Veterans Affairs Canada is missing the boat in its efforts to clear up a huge case backlog, says Veterans Ombudsperson Nishika Jardine, who told the Veterans Consultation Assembly that the department must prioritize files by need, not their place in line.
Serving veterans, she said, have access to “probably the best health-care system in this country.” But many are left high and dry once they leave the Forces.
“The day you walk out the door with your little baggie of three-months’ worth of whatever medications you are on and no family doctor, you don’t have access to health care,” Jardine told the group at a meeting hosted by The Royal Canadian Legion. She was one of three presenters at the April 23 session, which was attended by representatives from 17 additional Canadian veterans’ organizations.
“If you’re lucky and you do have a family doctor, you may get your medications renewed. You may be able to apply for the public service health-care plan, the pensioners’ dental-service plan. But that’s only if you’re in receipt of a pension.
“What about all the veterans who release from the CAF and don’t have those things—they don’t have a pension, a health-care plan or access to a doctor? Those are the people I’m concerned about.”
Applications to VAC for monthly pension increases and lump-sum payments don’t concern her, she said. Disability awards, however, open doors and bridge gaps until vets can secure health care or get another job with benefits.
She said the question that needs to be asked of VAC is how many of the backlogged claims are from veterans who do not have access to health care.
“They can’t tell us that because they don’t triage.”
Veterans Affairs Minister Lawrence MacAulay reported in February that officials expected benefit applications to number 36,600 by the end of 2022, 10,000 more than projected. The current wait time is about two years.

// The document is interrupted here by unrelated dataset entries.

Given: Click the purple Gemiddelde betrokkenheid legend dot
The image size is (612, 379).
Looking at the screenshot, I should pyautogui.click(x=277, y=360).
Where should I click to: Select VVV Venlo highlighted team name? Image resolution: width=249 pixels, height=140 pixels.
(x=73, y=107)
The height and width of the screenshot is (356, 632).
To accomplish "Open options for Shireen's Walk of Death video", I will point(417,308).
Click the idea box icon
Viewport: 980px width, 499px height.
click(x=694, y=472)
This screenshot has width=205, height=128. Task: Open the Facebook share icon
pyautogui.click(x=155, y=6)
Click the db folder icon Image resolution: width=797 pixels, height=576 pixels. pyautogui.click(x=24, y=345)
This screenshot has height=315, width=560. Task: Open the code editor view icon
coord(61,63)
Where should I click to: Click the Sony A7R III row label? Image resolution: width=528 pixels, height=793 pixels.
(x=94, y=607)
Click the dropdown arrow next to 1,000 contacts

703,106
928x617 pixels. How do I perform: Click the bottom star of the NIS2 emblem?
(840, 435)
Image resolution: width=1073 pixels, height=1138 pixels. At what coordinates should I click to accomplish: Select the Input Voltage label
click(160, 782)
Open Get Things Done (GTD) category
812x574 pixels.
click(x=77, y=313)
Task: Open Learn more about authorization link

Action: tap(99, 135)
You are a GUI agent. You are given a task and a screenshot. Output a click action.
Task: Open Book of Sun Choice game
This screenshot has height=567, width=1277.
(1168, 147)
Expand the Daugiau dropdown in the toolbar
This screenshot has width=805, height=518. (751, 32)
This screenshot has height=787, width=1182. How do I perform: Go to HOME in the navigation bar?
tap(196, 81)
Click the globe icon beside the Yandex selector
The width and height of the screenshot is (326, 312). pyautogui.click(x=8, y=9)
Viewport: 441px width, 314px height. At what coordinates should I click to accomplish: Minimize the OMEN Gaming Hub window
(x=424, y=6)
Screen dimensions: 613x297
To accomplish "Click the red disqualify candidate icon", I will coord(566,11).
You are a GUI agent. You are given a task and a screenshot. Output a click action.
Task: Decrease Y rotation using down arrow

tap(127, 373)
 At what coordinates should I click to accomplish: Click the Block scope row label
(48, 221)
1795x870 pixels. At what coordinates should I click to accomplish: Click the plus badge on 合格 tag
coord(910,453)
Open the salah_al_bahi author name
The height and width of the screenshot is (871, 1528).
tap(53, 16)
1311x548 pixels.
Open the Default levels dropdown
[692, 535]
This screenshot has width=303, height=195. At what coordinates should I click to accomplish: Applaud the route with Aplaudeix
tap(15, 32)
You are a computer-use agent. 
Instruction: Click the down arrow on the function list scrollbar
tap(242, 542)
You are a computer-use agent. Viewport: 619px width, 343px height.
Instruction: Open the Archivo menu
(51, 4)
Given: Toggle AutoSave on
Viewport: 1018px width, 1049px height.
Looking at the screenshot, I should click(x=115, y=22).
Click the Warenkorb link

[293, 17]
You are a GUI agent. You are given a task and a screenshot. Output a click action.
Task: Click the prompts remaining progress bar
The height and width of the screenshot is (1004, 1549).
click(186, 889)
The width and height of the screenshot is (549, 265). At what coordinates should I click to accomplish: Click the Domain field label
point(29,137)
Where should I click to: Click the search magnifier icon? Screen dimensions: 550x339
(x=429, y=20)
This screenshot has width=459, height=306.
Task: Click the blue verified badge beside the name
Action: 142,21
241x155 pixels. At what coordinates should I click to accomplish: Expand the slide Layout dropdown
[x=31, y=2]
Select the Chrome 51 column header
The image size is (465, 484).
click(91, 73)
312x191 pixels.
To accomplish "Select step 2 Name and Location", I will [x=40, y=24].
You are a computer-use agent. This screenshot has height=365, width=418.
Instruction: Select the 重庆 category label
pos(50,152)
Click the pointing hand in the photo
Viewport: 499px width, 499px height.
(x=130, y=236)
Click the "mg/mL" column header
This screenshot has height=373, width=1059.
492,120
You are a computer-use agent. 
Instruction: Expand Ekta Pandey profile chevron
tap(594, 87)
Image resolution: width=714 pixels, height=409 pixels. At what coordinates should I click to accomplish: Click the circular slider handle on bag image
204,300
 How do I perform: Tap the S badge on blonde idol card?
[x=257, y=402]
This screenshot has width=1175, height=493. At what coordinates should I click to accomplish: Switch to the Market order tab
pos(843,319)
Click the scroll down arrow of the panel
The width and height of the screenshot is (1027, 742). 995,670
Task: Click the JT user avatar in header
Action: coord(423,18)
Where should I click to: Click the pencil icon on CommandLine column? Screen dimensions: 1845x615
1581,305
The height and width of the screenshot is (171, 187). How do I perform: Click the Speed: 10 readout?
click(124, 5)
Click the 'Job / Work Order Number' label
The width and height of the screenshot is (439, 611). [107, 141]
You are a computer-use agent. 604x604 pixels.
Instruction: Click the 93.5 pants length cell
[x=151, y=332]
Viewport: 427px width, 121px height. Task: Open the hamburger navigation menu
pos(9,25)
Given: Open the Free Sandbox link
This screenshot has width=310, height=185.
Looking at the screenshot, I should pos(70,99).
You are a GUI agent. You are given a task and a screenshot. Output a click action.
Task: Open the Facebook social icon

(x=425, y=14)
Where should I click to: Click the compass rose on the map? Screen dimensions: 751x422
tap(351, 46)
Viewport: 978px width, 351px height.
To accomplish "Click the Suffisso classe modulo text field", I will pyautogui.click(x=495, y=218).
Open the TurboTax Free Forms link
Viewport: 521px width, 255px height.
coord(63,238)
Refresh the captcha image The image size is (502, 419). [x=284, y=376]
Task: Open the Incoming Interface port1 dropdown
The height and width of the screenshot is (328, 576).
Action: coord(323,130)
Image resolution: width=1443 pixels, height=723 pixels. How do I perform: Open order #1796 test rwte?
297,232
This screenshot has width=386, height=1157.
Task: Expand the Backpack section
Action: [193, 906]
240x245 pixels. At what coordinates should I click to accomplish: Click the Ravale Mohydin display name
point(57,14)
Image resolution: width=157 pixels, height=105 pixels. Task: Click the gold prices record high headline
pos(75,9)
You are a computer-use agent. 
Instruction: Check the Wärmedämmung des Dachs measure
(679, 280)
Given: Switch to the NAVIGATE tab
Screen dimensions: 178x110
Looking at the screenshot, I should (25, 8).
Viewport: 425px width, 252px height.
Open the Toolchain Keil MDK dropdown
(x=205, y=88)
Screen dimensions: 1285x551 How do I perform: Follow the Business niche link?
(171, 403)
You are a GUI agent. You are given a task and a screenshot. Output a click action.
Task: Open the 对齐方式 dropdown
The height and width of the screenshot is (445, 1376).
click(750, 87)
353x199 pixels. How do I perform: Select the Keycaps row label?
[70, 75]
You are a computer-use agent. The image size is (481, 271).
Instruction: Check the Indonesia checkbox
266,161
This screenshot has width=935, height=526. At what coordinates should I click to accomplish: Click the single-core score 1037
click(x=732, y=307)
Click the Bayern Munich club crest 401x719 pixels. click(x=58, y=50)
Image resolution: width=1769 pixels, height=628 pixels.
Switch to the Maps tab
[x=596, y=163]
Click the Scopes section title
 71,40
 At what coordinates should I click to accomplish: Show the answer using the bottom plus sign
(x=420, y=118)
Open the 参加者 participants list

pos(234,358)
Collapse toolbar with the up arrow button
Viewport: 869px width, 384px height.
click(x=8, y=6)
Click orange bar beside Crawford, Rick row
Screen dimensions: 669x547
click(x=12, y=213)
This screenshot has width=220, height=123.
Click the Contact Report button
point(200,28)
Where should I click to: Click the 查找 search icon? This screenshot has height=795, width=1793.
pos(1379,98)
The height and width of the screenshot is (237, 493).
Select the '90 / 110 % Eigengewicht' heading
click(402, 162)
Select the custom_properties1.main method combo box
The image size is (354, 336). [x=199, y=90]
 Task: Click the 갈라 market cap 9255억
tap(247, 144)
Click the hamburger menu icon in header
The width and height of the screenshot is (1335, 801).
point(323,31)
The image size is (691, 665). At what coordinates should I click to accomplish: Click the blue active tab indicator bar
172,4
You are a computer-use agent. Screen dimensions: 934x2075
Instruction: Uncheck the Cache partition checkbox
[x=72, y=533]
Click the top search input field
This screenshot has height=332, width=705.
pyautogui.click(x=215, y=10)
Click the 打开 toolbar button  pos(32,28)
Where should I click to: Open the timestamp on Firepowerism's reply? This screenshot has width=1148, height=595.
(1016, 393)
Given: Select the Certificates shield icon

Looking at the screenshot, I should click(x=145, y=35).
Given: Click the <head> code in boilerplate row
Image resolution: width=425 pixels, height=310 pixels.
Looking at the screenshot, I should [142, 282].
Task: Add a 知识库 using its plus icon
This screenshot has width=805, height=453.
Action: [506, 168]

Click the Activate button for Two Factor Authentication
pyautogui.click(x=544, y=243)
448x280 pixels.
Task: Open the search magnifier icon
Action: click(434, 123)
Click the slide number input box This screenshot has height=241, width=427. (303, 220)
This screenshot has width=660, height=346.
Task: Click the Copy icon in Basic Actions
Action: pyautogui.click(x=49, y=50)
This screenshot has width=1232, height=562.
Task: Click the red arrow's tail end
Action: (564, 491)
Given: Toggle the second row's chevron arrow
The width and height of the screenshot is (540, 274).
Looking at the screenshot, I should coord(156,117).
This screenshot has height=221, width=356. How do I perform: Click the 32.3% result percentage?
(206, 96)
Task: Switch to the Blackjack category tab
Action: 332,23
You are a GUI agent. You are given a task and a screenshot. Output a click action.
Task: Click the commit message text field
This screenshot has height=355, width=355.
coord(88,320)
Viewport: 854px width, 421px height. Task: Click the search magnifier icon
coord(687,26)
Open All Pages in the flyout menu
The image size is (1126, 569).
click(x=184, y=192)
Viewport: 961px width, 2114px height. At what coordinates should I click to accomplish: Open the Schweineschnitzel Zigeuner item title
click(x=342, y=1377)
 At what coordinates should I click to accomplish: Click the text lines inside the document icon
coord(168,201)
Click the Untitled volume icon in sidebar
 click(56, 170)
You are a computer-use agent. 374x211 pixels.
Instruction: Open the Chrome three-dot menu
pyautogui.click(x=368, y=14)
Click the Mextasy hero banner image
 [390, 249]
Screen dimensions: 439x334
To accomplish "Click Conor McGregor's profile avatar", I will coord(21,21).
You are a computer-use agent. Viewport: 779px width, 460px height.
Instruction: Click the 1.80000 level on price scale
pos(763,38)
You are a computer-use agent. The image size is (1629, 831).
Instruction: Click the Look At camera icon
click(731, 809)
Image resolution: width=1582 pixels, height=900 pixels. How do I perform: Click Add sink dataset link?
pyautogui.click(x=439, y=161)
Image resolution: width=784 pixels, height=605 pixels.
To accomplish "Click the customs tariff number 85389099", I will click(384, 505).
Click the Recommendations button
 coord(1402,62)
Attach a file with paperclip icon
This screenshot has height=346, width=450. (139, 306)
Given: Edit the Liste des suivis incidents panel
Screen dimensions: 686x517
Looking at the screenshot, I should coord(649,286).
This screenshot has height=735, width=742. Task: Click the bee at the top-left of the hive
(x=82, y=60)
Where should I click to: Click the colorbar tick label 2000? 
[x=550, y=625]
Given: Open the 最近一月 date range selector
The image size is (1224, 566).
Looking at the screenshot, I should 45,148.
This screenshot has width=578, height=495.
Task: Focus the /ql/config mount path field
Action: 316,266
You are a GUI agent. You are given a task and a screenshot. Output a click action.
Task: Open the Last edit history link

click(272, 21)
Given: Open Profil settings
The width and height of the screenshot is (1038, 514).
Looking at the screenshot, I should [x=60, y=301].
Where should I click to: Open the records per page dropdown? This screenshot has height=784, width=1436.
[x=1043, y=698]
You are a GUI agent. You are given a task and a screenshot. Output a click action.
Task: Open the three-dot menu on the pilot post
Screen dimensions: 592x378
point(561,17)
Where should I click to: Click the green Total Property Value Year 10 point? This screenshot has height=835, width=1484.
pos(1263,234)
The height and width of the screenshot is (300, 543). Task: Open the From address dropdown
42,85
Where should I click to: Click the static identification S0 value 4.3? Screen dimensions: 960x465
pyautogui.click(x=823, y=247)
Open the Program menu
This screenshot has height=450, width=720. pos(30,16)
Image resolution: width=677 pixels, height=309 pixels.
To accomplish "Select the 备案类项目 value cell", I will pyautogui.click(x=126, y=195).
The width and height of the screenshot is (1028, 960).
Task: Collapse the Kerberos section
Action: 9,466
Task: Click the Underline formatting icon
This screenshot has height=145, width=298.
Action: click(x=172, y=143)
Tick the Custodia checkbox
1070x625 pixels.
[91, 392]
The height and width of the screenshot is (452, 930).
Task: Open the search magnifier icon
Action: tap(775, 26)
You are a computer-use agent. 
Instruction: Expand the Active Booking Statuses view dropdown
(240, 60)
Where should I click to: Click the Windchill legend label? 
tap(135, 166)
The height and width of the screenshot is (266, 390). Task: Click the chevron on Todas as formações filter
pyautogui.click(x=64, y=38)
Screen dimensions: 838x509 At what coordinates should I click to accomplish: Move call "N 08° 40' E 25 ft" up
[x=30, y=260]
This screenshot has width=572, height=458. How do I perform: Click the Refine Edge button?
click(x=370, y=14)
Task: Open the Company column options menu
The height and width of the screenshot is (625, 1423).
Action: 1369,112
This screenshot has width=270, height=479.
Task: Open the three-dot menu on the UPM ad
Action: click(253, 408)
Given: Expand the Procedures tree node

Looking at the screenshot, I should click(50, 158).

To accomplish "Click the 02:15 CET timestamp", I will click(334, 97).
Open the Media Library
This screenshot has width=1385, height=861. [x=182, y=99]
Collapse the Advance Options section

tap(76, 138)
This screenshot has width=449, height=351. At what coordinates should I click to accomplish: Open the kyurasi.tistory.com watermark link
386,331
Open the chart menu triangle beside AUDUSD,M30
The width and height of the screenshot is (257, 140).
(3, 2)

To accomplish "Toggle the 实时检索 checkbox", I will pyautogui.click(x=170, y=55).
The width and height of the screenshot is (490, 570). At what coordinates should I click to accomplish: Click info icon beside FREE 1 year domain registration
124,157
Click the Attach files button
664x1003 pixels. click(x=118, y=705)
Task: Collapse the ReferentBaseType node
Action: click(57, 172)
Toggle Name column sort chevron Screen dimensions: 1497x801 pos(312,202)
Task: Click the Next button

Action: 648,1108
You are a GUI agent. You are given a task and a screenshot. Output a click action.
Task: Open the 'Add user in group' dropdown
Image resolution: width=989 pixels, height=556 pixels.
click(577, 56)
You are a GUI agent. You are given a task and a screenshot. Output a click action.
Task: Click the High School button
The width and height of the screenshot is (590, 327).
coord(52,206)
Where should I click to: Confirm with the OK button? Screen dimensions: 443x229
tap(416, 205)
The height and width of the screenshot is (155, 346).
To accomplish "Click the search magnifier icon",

The department hired 560 temporary staff to address the backlog, but only kept 168 of them past March.
A retired colonel appointed in 2020, Jardine said that if advocates don’t ask the right questions, then those in need fall through the cracks. VAC progress reports, she noted, focus on numbers and wait times.
“Every single one of those deserves to be resolved within the service standard timeframe—I’m not questioning that,” she said.
But Jardine said the “granularity” about where the real problem lies is in whether the claimants at the head of the queue are still-serving members or retired veterans without a pension, a health-care plan or a family doctor.
Said Jardine: “My frustration with the VAC review process…85-90 per cent of the time they do not find in favour of the argument presented by the client; they just reiterate what the department has done.
“To me, this is just enormously frustrating. It stuns me.”